An eccentrical view of the role of the center

N. Lygeros

One of the most powerful assessment of Emmanuel Lasker who has been a world chess champion for several decades was to recommend to play, not the best move but the most displeasing one for the opponent. This subversive idea belongs to offensive non-uniform reasoning and this, in different ways. As a matter of fact, it first blows up the strictly chess basis for it introduces a non-objective notion. Secondly, it construes chess playing as a special situation of strategy and not a specific one. At last, it makes the most of the characteristics of the opponent and thus, complicates the interpersonal structure without knowing him/her. Because even if his/her moves are sometimes predictable, it still remains an instability factor for the player.
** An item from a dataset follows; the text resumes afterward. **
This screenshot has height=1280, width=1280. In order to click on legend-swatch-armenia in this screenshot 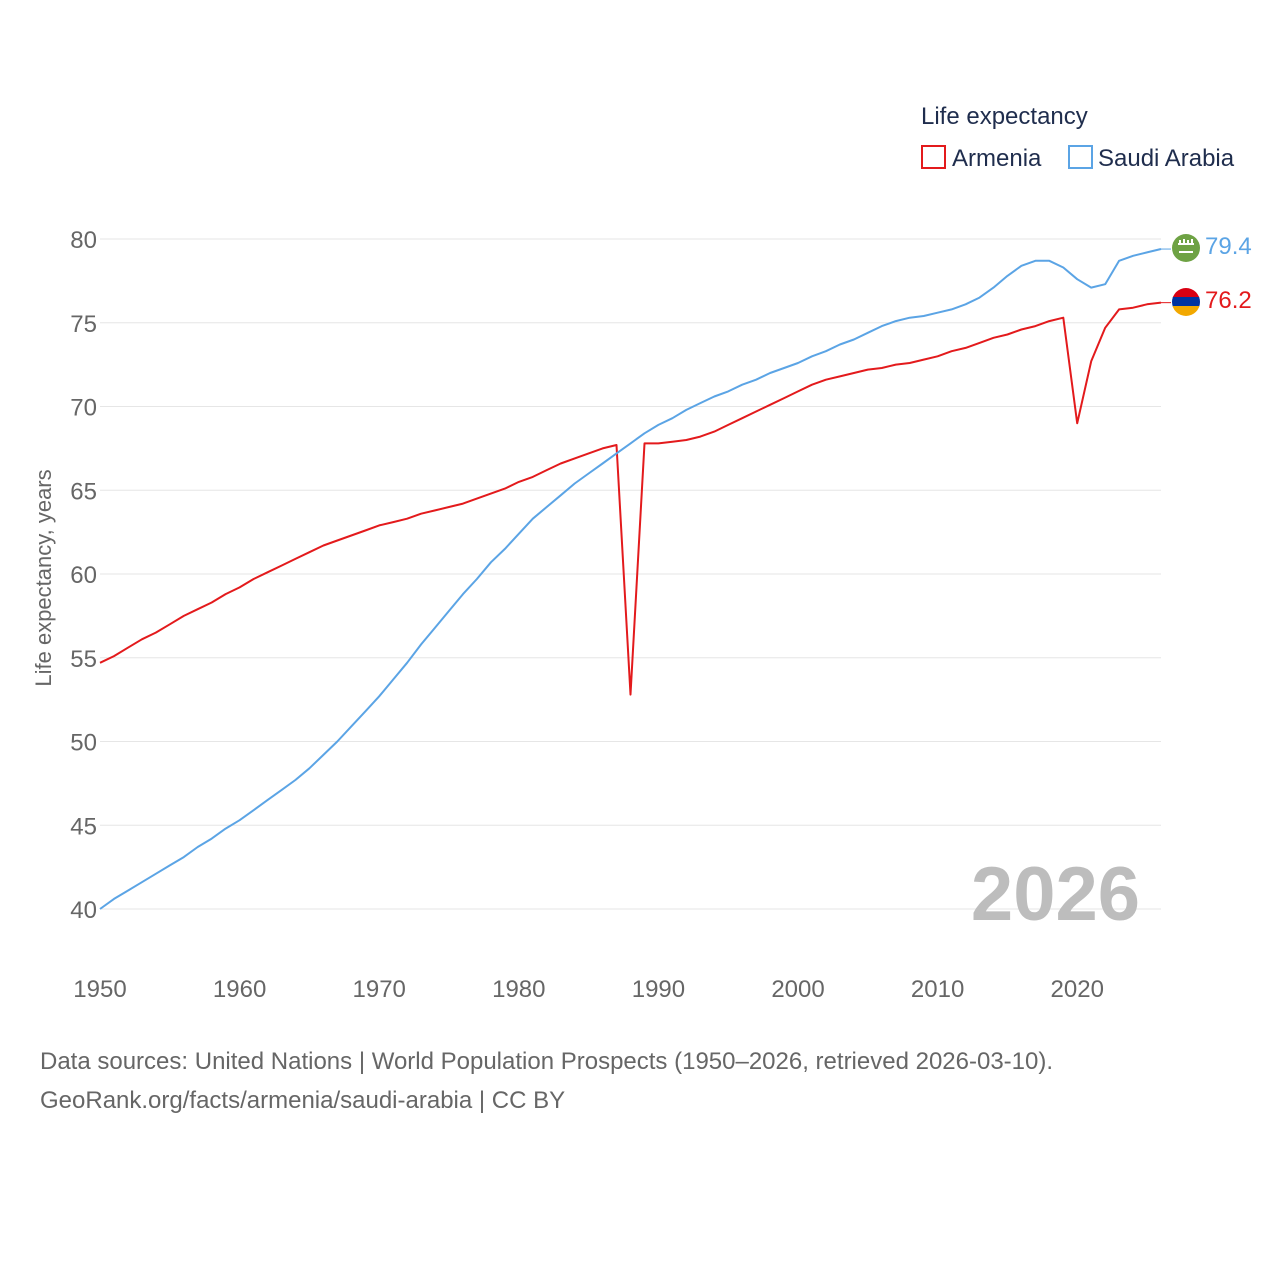, I will do `click(934, 157)`.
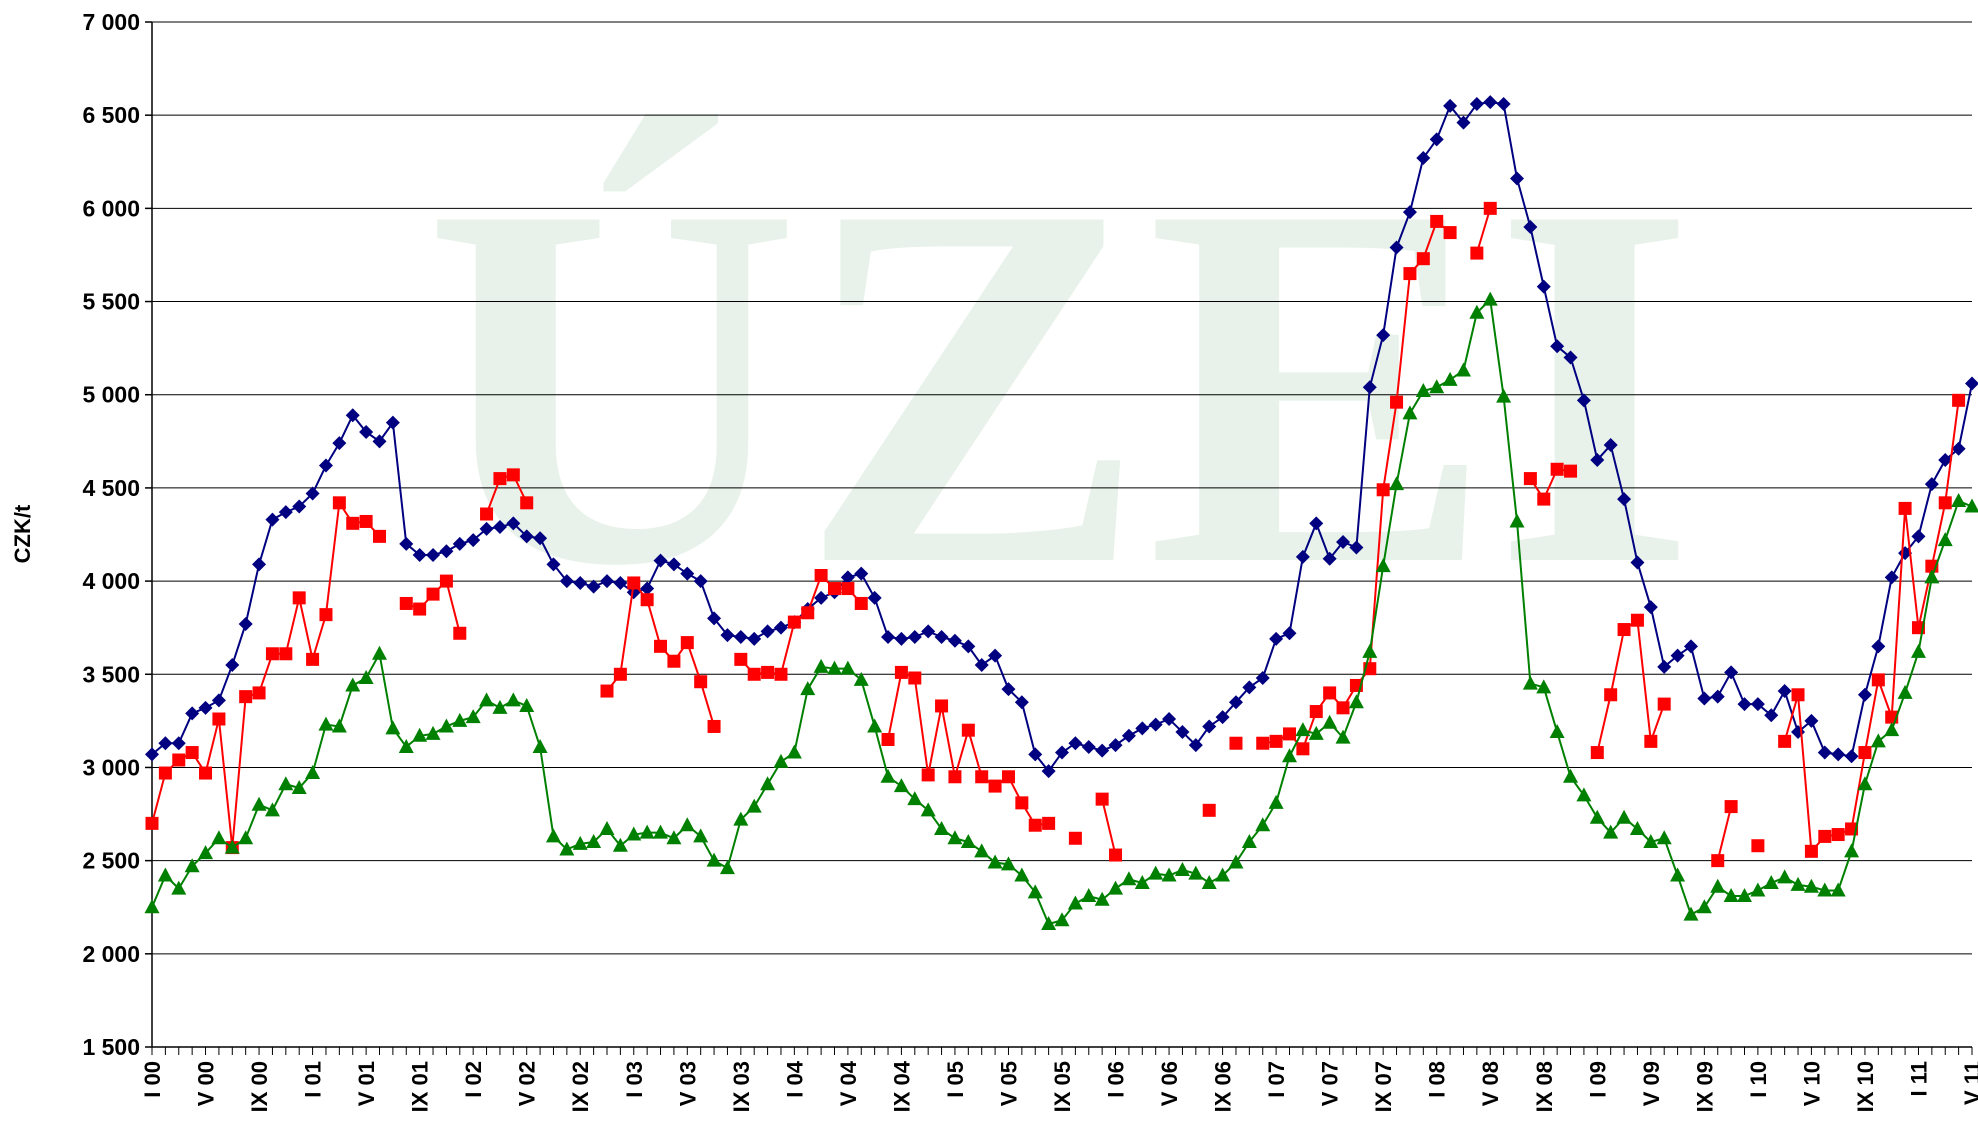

The value of this view comes also from the fact that it doesn't settle for supposedly, strictly cognitive characteristics. Chess playing is no longer an intellectual game but a specific case of absolute confrontation in a context where psychology and meta-strategy step in.
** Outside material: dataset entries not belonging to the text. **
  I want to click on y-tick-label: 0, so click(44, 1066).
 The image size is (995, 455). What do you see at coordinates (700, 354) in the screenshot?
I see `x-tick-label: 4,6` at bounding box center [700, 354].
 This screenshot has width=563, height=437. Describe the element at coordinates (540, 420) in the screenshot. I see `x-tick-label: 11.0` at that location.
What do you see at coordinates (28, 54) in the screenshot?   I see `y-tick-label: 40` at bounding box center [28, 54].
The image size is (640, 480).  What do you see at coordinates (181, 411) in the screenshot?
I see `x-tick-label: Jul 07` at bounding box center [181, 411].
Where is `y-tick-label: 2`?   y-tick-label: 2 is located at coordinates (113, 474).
Though our aim is not to set an explicit isomorphism between the idea of Lasker and a specific situation within a polemological context, we think that discarding some definite values in an unconventional context represents an excellent means, not only to surprise one's opponent but to cast doubt on their uncontested universality. So it is, about the so to speak symbolic value of the center control in a battle. In a near certain way, the center represents the key element of tactics. However, this very idea suggests it can be used in a different way in order to unfavourably use its importance. Taking advantage of this counter idea in critical moment can be fateful for the opponent.
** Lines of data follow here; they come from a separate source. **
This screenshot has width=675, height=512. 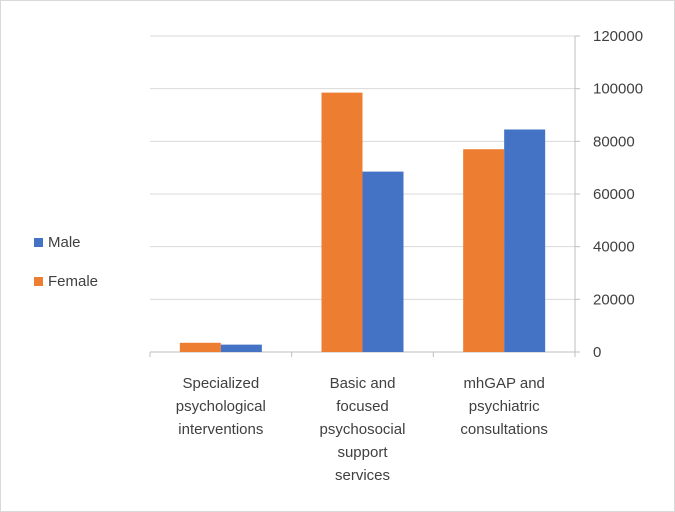 I want to click on category-label-line: Basic and, so click(x=363, y=384).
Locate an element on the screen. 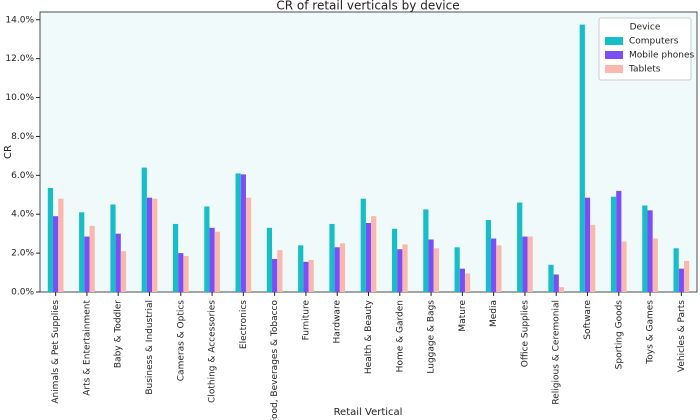 This screenshot has height=420, width=700. x-tick-label: Media is located at coordinates (494, 314).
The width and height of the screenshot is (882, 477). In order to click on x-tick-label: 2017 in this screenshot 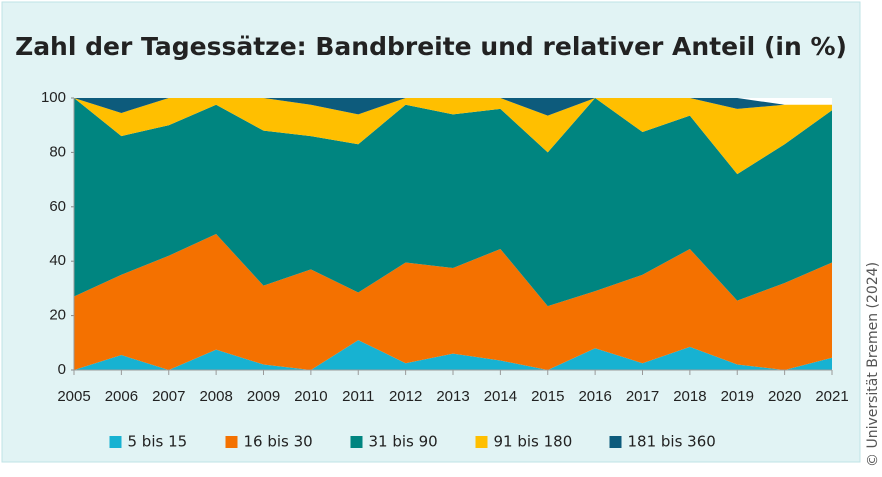, I will do `click(642, 396)`.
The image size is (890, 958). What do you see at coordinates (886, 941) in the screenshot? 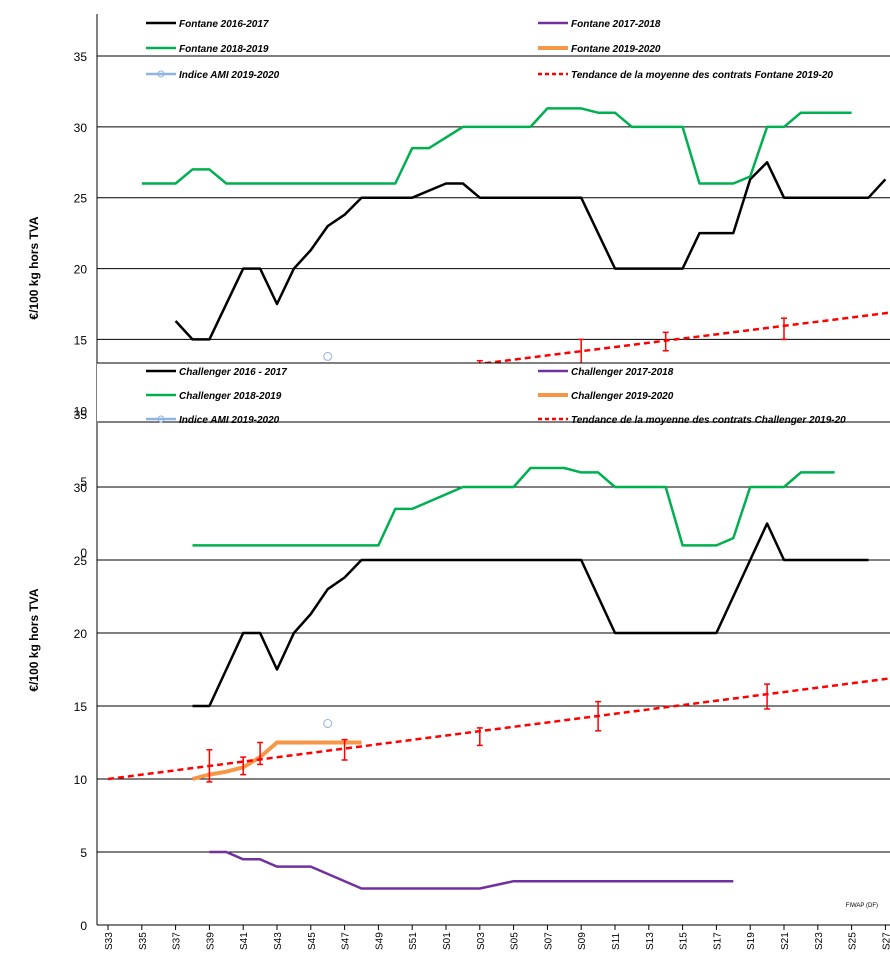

During the battle of Marathon, when the Persian general had his formidable cavalry embark to attack in a simultaneous way Athena, the strategist Miltiades took the initiative for a dangerous action: judicious in the choice, risky in its execution. Taking advantage of the absence of the adverse cavalry, he made the most of the penetration force of his hoplite phalanx. However, in opposition to a classical attack, he sacrificed his center and reinforced his wings. To put the Persian archers in an unfavourable position, he ordered a charging attack relying on the heavy protection of the phalanx. The hoplites who have lived through the Persian arrows, managed to break through their wings while the Greek center broke. However, that was this formation combining that sounded the knell of the Persian army. For it founded itself in danger of surrounding; mainly leading to a possible reversal of the front with no possibility to reach their fleet.
Following this layout, the center control for both adverse parties would have tended to stabilize the front, being thus positive for the Persian army. On the contrary, the breaking of the Greek center changed the situation via its dynamics. Admittedly, that blow was not the best one from a general point of view (with the presence of cavalry for instance) but it was by far, the most unpleasant one for the opponent for they got an indefensible position via their own force.
At last, Miltiades showed how the dynamics of extremes could be formidable combining this idea with the wing outflanking, which is only another facet that is rejection of the basic importance of the center. Finally, this generic example shows that it is not necessary to be the best to win a battle but to be just better than the other one.